◆ Exercise prompt: From the line with "Open the rebrand.ly/RPT2716 report link" to the final line of the records, reproduce every line exactly and only those lines.

◆ Given data:

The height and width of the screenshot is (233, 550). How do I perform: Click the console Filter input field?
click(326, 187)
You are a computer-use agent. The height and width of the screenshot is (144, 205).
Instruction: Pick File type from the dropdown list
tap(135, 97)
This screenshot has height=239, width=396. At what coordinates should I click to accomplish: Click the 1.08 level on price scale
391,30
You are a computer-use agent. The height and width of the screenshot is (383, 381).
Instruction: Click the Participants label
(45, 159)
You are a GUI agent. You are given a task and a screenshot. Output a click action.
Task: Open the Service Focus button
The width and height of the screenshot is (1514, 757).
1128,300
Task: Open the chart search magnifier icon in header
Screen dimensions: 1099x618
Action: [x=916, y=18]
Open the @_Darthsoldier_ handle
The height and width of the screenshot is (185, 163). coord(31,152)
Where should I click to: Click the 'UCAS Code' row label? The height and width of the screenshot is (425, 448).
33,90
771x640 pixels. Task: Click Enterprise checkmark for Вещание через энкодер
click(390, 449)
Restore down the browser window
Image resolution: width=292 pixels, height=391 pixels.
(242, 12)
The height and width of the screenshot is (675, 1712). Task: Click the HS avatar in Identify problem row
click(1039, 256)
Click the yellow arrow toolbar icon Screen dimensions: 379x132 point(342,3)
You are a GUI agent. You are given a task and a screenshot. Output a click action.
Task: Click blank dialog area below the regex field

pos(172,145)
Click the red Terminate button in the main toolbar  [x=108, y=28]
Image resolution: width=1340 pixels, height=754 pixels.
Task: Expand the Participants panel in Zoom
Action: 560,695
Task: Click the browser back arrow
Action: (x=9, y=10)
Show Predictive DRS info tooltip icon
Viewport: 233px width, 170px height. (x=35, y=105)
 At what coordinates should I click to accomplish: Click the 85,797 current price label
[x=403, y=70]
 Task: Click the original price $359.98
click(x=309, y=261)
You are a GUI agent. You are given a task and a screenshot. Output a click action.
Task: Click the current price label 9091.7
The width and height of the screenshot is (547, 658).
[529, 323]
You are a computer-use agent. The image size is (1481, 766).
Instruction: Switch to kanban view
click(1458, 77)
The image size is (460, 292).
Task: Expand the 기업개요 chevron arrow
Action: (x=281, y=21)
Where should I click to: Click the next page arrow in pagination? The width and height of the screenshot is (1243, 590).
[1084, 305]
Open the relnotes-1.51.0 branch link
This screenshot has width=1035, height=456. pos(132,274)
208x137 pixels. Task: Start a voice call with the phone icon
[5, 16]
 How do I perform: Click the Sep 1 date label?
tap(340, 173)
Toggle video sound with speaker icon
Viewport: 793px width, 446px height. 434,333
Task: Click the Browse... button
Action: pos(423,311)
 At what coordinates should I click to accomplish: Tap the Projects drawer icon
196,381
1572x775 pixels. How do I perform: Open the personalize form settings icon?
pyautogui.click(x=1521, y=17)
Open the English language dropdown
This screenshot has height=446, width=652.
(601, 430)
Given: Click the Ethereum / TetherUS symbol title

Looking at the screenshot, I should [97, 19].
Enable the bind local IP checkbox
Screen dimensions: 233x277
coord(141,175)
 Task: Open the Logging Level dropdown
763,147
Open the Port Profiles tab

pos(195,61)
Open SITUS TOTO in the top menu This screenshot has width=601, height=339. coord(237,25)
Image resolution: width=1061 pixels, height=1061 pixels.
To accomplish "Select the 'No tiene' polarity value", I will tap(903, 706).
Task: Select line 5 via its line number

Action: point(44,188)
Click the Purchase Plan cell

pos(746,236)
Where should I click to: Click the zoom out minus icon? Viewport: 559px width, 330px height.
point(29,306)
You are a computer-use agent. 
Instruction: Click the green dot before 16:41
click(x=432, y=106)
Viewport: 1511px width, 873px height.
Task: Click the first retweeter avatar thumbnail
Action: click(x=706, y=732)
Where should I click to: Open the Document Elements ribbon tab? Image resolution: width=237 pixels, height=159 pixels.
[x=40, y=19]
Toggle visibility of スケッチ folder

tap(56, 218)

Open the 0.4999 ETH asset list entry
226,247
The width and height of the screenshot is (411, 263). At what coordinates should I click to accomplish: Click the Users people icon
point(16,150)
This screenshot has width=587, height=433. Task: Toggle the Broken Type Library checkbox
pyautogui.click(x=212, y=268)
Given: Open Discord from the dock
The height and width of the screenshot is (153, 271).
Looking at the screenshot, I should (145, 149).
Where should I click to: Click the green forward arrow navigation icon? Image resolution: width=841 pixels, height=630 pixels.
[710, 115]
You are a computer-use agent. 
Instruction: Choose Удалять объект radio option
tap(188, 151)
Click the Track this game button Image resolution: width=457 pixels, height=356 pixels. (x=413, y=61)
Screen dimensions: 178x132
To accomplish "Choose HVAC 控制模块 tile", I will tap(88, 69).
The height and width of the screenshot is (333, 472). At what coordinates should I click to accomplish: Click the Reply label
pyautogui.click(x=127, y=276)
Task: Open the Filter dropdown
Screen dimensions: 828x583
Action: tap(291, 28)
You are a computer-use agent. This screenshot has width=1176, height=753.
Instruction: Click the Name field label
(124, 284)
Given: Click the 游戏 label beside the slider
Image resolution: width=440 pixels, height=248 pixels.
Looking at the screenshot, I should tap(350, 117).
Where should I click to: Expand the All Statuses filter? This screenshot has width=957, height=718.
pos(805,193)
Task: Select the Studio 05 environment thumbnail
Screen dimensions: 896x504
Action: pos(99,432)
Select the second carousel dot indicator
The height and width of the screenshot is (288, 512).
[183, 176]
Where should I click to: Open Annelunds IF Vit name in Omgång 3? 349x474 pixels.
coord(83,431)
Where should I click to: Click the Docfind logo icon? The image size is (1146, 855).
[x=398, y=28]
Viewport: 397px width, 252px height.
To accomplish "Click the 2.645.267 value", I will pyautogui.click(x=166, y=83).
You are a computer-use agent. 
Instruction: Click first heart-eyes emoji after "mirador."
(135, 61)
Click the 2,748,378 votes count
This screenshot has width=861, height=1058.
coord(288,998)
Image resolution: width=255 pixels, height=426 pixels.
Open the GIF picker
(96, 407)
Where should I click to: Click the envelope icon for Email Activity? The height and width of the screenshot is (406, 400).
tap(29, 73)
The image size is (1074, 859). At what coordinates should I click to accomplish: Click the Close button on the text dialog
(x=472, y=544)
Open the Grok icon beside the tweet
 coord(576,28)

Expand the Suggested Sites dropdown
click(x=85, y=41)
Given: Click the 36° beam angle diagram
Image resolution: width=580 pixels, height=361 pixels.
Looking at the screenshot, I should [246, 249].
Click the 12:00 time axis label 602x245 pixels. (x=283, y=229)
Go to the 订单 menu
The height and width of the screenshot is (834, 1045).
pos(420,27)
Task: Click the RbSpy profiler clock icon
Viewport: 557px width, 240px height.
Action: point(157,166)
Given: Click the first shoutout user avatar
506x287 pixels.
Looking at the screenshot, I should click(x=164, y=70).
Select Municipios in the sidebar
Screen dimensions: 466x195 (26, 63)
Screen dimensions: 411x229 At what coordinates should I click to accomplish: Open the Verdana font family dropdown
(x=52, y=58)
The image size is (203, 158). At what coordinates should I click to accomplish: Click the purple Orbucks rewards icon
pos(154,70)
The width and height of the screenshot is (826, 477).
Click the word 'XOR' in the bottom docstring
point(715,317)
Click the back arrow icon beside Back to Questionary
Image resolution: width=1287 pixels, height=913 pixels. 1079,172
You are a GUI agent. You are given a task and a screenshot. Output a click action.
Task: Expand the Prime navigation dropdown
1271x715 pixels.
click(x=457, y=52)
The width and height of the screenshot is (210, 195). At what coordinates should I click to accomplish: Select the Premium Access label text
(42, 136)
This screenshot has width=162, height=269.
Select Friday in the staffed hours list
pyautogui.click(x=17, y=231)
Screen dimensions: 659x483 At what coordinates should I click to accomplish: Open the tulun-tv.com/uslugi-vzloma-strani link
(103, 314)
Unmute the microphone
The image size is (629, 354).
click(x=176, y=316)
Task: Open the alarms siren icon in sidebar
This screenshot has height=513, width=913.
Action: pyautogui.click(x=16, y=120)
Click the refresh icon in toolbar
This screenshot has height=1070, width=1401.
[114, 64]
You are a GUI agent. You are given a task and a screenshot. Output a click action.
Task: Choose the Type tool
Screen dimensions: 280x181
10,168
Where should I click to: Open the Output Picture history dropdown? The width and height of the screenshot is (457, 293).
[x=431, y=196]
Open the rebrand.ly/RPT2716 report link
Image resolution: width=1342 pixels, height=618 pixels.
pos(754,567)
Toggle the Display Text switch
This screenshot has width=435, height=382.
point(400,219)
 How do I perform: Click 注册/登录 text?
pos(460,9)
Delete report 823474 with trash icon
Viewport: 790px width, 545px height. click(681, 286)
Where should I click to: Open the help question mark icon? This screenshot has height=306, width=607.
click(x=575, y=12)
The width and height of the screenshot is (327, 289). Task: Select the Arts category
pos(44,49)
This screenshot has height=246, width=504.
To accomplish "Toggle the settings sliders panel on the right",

◆ Task response:
Open the rebrand.ly/RPT2716 report link
Image resolution: width=1342 pixels, height=618 pixels.
pos(754,567)
Toggle the Display Text switch
This screenshot has width=435, height=382.
point(400,219)
 How do I perform: Click 注册/登录 text?
pos(460,9)
Delete report 823474 with trash icon
Viewport: 790px width, 545px height. click(681, 286)
Where should I click to: Open the help question mark icon? This screenshot has height=306, width=607.
click(x=575, y=12)
The width and height of the screenshot is (327, 289). Task: Select the Arts category
pos(44,49)
This screenshot has height=246, width=504.
To accomplish "Toggle the settings sliders panel on the right",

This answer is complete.